3. Goto O, Mitsui T, Fujishiro M, et al. New method of endoscopic full-thickness resection: a pilot study of non-exposed endoscopic wall-inversion surgery in an ex vivo porcine model. Gastric Cancer 2011;14:183–187.
4. Inoue H, Ikeda H, Hosoya T, et al. Endoscopic mucosal resection, endoscopic submucosal dissection, and beyond: full-layer resection for gastric cancer with nonexposure technique (CLEAN-NET). Surg Oncol Clin N Am 2012;21:129–140.
5. Mitsui T, Niimi K, Yamashita H, et al. Non-exposed endoscopic wall-inversion surgery as a novel partial gastrectomy technique. Gastric Cancer 2014;17:594–599.
6. Goto O, Takeuchi H, Kawakubo H, et al. First case of non-exposed endoscopic wall-inversion surgery with sentinel node basin dissection for early gastric cancer. Gastric Cancer 2015;18:434–439.
7. Ye LP, Zhang Y, Mao XL, et al. Submucosal tunnelling endoscopic resection for the treatment of esophageal submucosal tumours originating from the muscularis propria layer: an analysis of 15 cases. Dig Liver Dis 2013;45:119–123.
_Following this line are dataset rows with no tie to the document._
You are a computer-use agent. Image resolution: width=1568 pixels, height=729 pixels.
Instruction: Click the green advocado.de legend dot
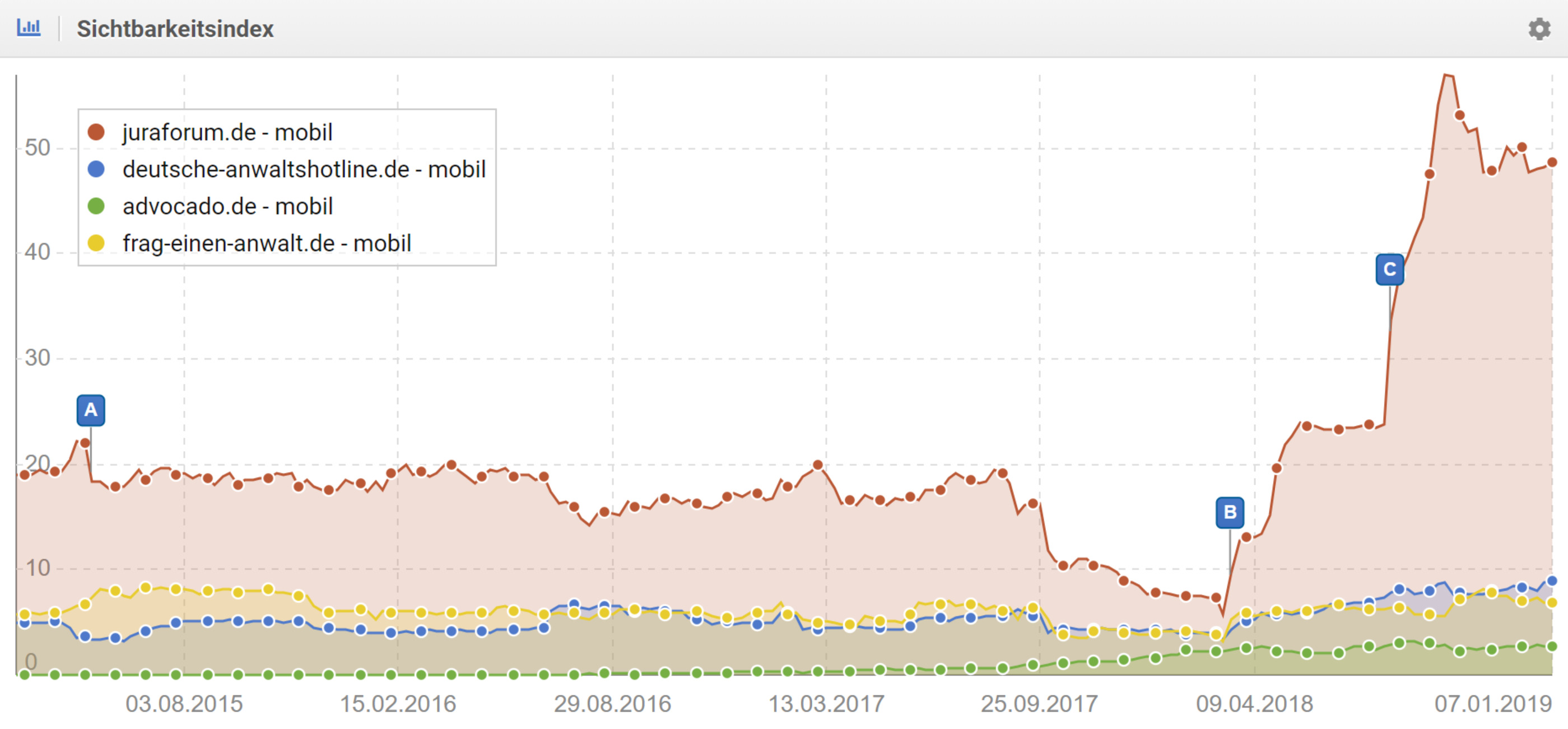click(96, 206)
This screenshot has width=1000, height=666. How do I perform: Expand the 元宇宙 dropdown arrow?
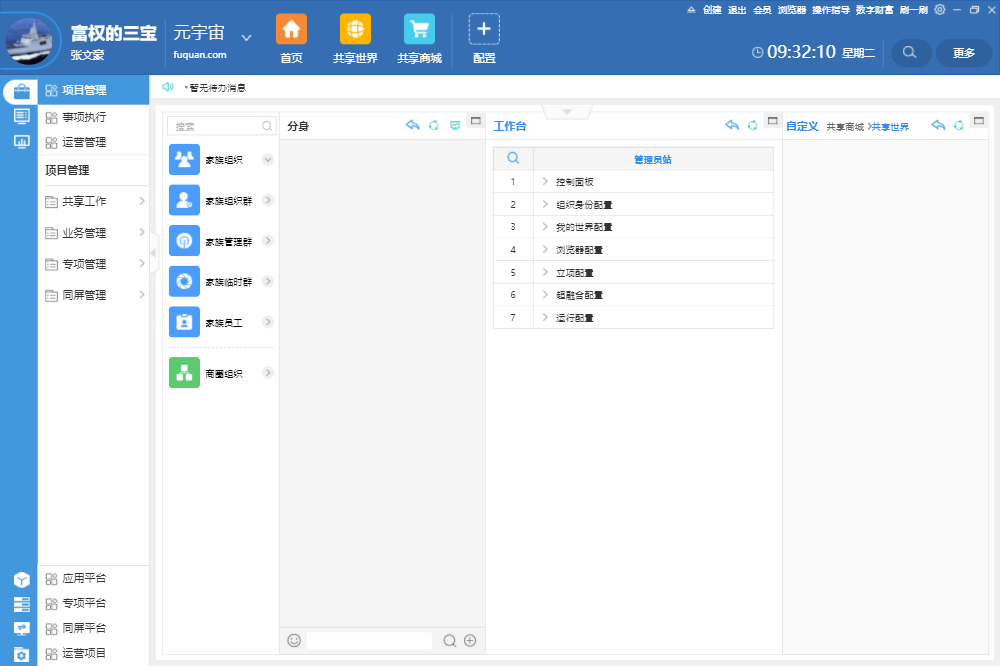247,38
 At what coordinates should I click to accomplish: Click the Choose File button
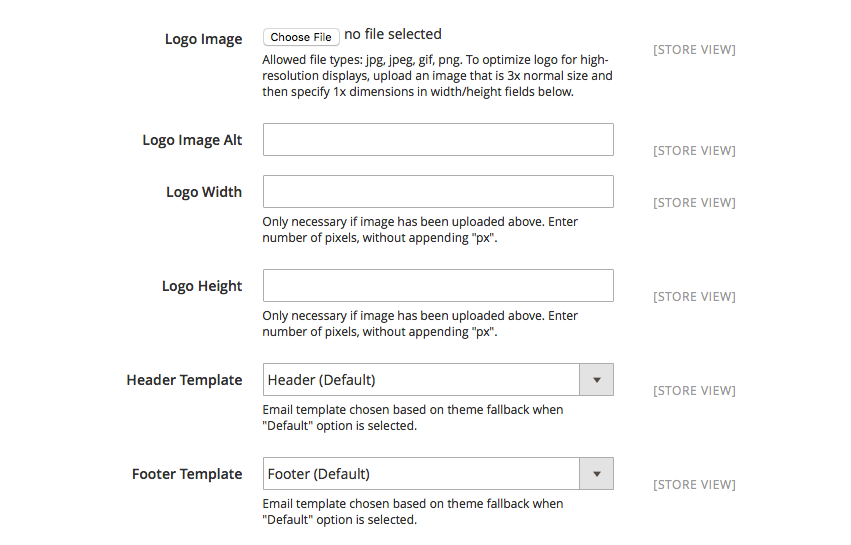(x=301, y=37)
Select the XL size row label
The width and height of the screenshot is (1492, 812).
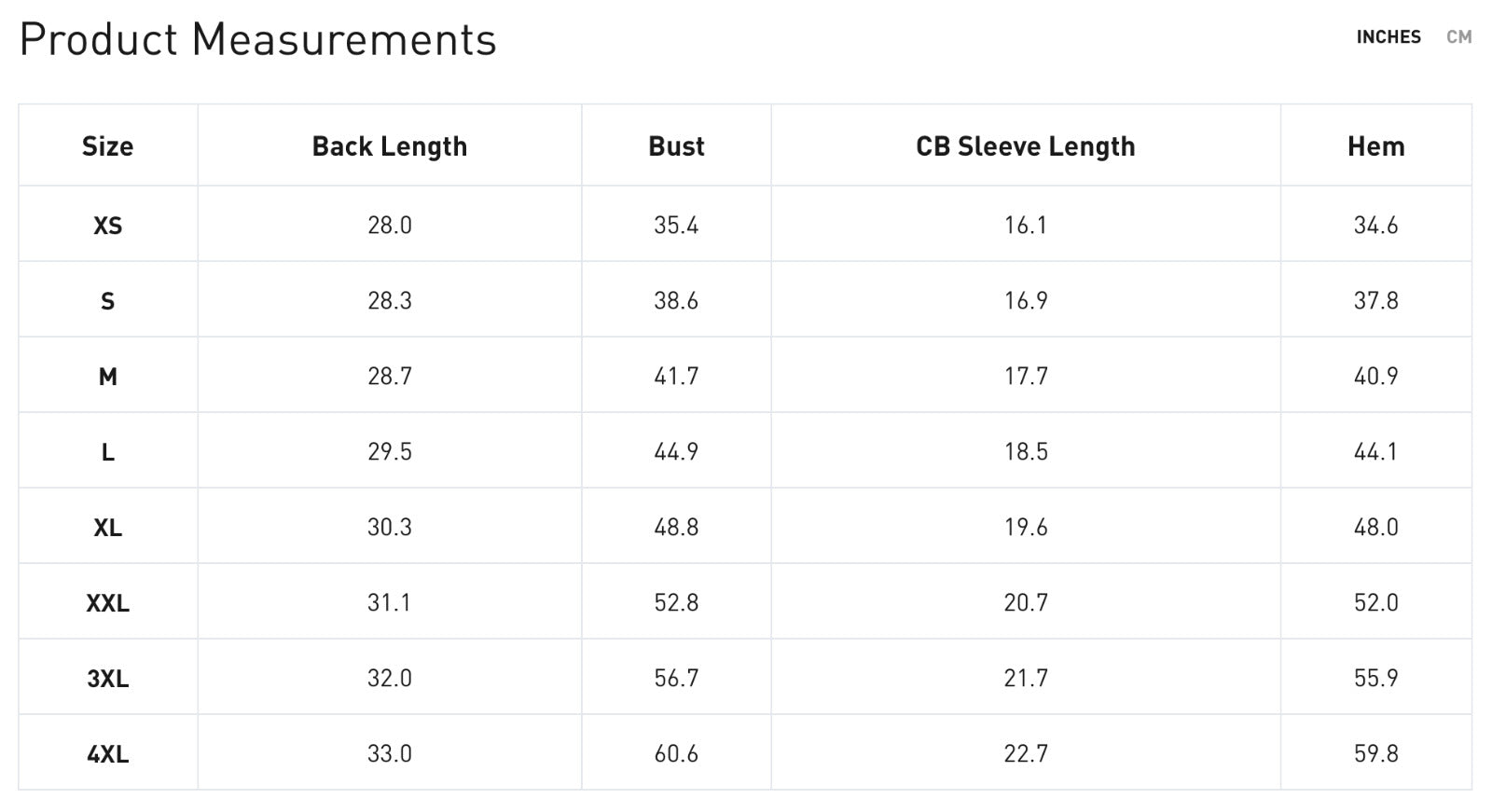(x=107, y=528)
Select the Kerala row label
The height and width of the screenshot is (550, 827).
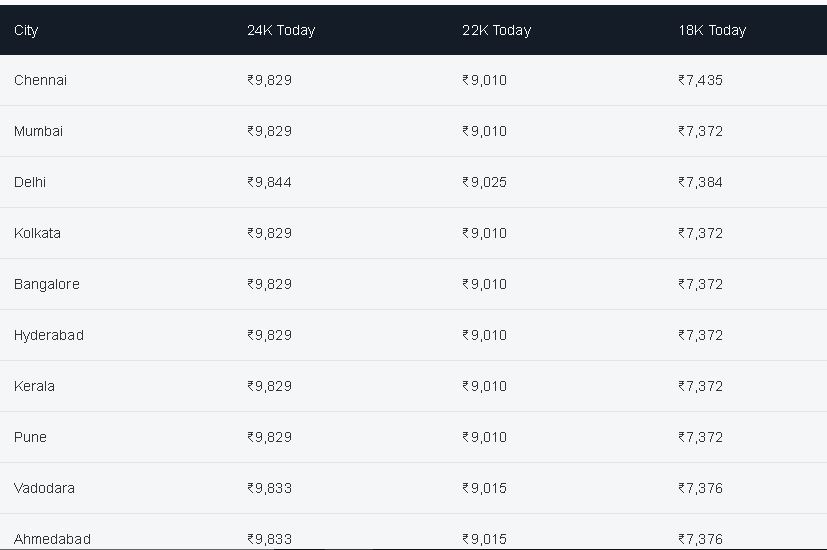point(34,387)
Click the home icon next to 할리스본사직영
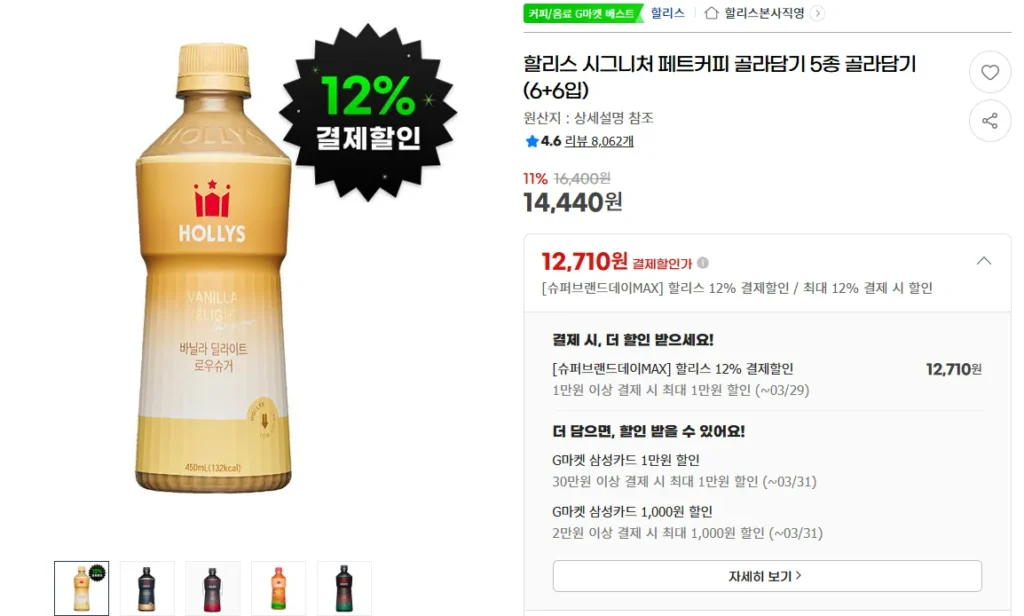This screenshot has height=616, width=1024. point(711,13)
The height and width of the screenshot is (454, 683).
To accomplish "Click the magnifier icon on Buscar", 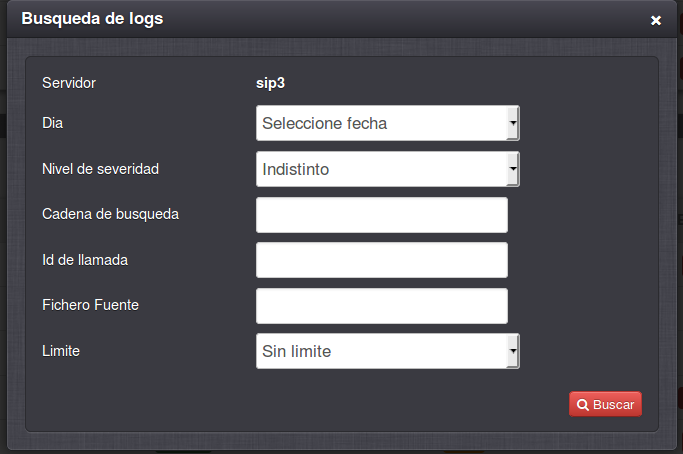I will pos(582,405).
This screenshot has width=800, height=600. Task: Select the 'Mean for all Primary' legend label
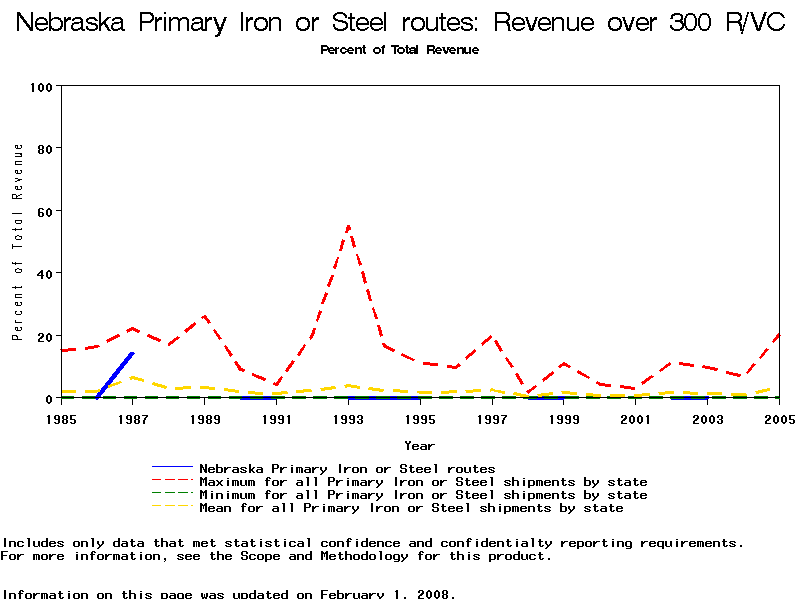[x=411, y=508]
Article information Continued

Fig. 1.

(A) Initial gastroscopy. The image shows a subepithelial lesion, approximately 2.0×1.5 cm in size, at the greater curvature side of the fundus base (arrow). (B) Endoscopic ultrasound shows that the lesion originated from the 4th muscle layer with a homogeneous and hypoechoic pattern (arrow).

Fig. 2.

Abdomen computed tomography. The image shows a subepithelial lesion protruding into the gastric lumen (arrow).

Fig. 3.

Laparoscopic view. (A) The image shows the lesion protruding slightly into the peritoneal cavity (arrow). (B) Electrocautery of the circumferential seromuscular incision. (C) Suture of the seromuscular layers. (D) Complete suturing of the serosal surface (arrow).

Fig. 4.

(A) The inverted lesion protruding into the gastric lumen. (B) Submucosal dissection is performed with a dual knife. (C) Suture line during submucosal dissection (arrow). (D) Complete removal of the lesion. (E) The mucosal side is closed with clips. (F) The removed lesion measures 2.0×1.5 cm in size.

Fig. 5.

Immunohistochemistry of the resected lesion. (A) Strong staining of CD34 is observed (×200). (B) Strong staining of CD117 (C-kit) is observed.